Does fat cat's kid deserve special treatment?
A big donor's daughter wants to play the lead in the school play - but she doesn't deserve it.
NEW YORK (Money) -- QUESTION: I'm the drama teacher at a small private day school. The school relies heavily on the contributions of parents, and one of our wealthiest donors has a daughter who desperately wants to play Maria in the up-coming production of "West Side Story."
She's not the best candidate for the part, but she'll be heartbroken if she doesn't get it. And if she's heartbroken, I fear her father may cut back on his considerable generosity to the school. What should I do?
ANSWER: Begin by discussing the situation with the Principal.

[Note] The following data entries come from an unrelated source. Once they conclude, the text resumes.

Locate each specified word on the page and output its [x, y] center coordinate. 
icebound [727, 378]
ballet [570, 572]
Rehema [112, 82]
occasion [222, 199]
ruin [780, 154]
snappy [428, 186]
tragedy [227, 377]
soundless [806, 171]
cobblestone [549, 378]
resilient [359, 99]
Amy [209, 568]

If casting Maria could have a serious impact on the school's finances, the head of the school should be involved in the decision.

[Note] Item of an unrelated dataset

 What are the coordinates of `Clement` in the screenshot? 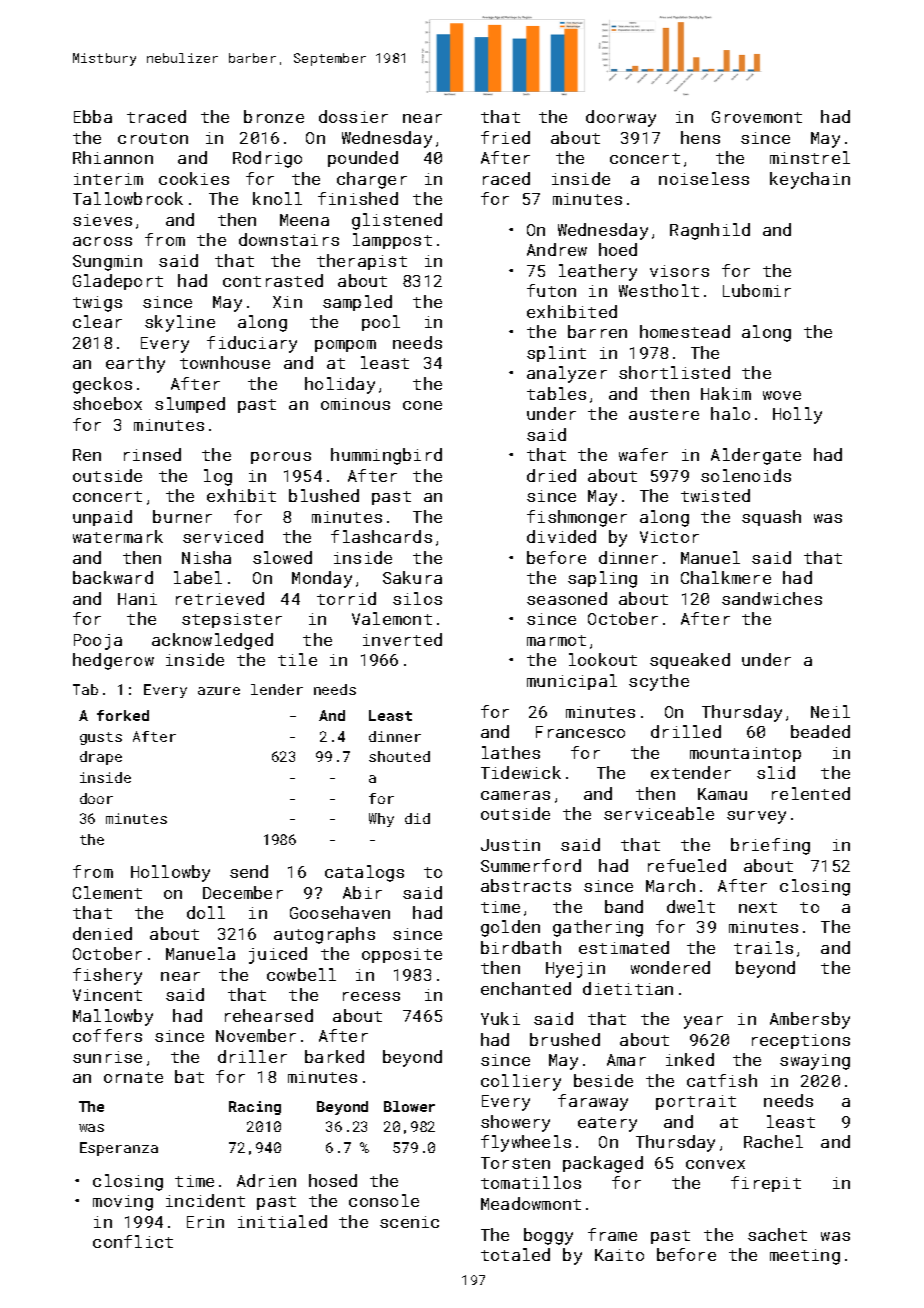 It's located at (107, 892).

Though even the richest, most prestigious universities in America have decided that their mission demands they allow fundraising to influence admissions decisions, that doesn't make giving preferential treatment to the children of wealthy parents right.

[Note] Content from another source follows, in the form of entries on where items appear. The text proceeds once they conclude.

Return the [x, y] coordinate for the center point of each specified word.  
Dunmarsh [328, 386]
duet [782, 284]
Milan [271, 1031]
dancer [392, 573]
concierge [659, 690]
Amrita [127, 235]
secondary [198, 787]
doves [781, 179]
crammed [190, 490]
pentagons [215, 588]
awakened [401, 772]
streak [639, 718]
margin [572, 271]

Of course we understand the argument for allowing financial considerations to occasionally take priority over treating all students equally, especially at small schools like yours. But we urge you to resist it and give the most deserving Maria the part.
What are schools for if not to provide models of rectitude for the students they teach? And how can they do that if the students perceive that money buys the lead in the school play?
You can hope that the big donor understands this and won't be distressed if his daughter isn't given the lead. If he doesn't - and if he withdraws his support - remember: the school's reputation will only be enhanced if people learn it refused to give a fat cat's kid special treatment.